彎刀再襲,她自彎刀內弧迎去,劍只攻不守,與那兵器碰撞出四濺火花!

——追星破月辟江潮!

手中長劍傾力回轉,直越彎刀弧內,cha入了這居羅人全身上下唯一未着铠甲的空隙——眼睛。

“啊——!”他吃痛,抱頭狂呼。但劍并未因此退出半分,反而更一下狠,入了他的頭顱。

他再呼,因劇烈的疼痛而分不清東西南北,腳步一陣紊亂,不經意間退到了方才被震塌的城牆邊沿。

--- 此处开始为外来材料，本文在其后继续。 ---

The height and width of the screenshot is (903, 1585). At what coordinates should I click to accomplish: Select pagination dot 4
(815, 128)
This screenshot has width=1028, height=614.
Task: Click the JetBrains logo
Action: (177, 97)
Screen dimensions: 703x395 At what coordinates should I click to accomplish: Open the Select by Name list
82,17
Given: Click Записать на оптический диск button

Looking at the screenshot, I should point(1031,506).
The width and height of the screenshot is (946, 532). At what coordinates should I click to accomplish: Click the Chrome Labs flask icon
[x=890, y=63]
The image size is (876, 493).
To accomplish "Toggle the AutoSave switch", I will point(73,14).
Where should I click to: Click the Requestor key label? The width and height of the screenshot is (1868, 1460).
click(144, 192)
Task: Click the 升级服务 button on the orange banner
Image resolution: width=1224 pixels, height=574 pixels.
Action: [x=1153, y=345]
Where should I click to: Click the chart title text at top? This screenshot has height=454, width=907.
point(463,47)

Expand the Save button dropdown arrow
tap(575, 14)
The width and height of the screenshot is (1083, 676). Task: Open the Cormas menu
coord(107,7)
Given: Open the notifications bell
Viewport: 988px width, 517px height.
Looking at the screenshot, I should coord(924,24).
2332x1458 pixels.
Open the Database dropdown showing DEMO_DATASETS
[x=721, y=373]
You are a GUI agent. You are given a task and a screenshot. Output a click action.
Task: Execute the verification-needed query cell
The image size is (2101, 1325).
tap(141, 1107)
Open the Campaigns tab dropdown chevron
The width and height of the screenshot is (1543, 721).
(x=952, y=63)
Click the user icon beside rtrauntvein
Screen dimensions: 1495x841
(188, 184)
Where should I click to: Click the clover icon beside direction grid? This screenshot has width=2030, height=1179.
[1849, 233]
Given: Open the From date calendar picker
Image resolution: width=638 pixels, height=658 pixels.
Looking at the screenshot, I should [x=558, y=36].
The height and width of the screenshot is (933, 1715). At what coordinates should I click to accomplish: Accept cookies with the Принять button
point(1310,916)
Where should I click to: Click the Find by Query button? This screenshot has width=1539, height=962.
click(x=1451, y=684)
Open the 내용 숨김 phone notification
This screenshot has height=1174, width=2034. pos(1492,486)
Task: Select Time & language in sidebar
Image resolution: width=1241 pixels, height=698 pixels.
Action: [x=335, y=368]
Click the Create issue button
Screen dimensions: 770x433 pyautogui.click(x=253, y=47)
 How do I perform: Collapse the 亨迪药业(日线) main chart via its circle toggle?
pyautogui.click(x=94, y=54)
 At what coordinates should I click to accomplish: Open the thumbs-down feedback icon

“下去。”她飛起一腳,将他踹下峭壁,回身給自己流血的手臂抹了一把。定了定神,她還是向敵方的炮臺看去——他們并未乘勝追擊,那個地方的火光滅了。

——他們已經離開了嗎?!為什麽?

“不好了,糧庫走水,快救火!”

忽地山下敲起鑼鼓,果然軍營裏有一處火光沖天……正是在這将士厮殺一片,疲于奔走的時刻!

聲東擊西調虎離山?

他們到底想做什麽?

葉青瑤的心頭越來越不安,尤其是當她知曉了恨別劍是她母親從居羅帶回的重寶之後,她就越發對現下的情形難以淡定。

啊,對了,恨別劍。

恨別劍,正在這軍營裏。

……

一躍下山,葉青瑤向張瀾的居所急急而奔。

這時候,他理應不在房內了,那他所藏的恨別劍,會不會還留在房中,靜待他人偷竊呢?

軍營中四處混亂,不遠處有個不太認識的将她喊住:“啊夜姑娘啊,你怎在這裏?我剛看到張參将剛在四處找你,他去夥房了……”

“什麽?!他不在自己房裏待着跑去夥房幹什麽?!”

聽得張瀾不是去打仗,而是顧小失大,葉青瑤氣不打一處來,腳下更是迅疾,一縱身便從那人眼前消失了。

那人還在喊:“夜姑娘你跑錯了!不是那個方向,是夥房啊——!”

葉青瑤跳到張瀾窗外。像他這種有品級的将士自然不會與其他普通下士一樣住在破舊的營房裏,只是現下這一整片都空無一人,就連那兩個替将軍大人們守門的兵都被調去外面幫襯了。

她還沒有打開窗戶,就聽得屋內傳來動靜。

——不好!

她心一沉。

“……你走吧,我不想殺你。”

“是誰在裏頭!”她破窗而入,正逢另一道黑影破窗而逃,屋外營火映出那尚留屋中之人的臉龐。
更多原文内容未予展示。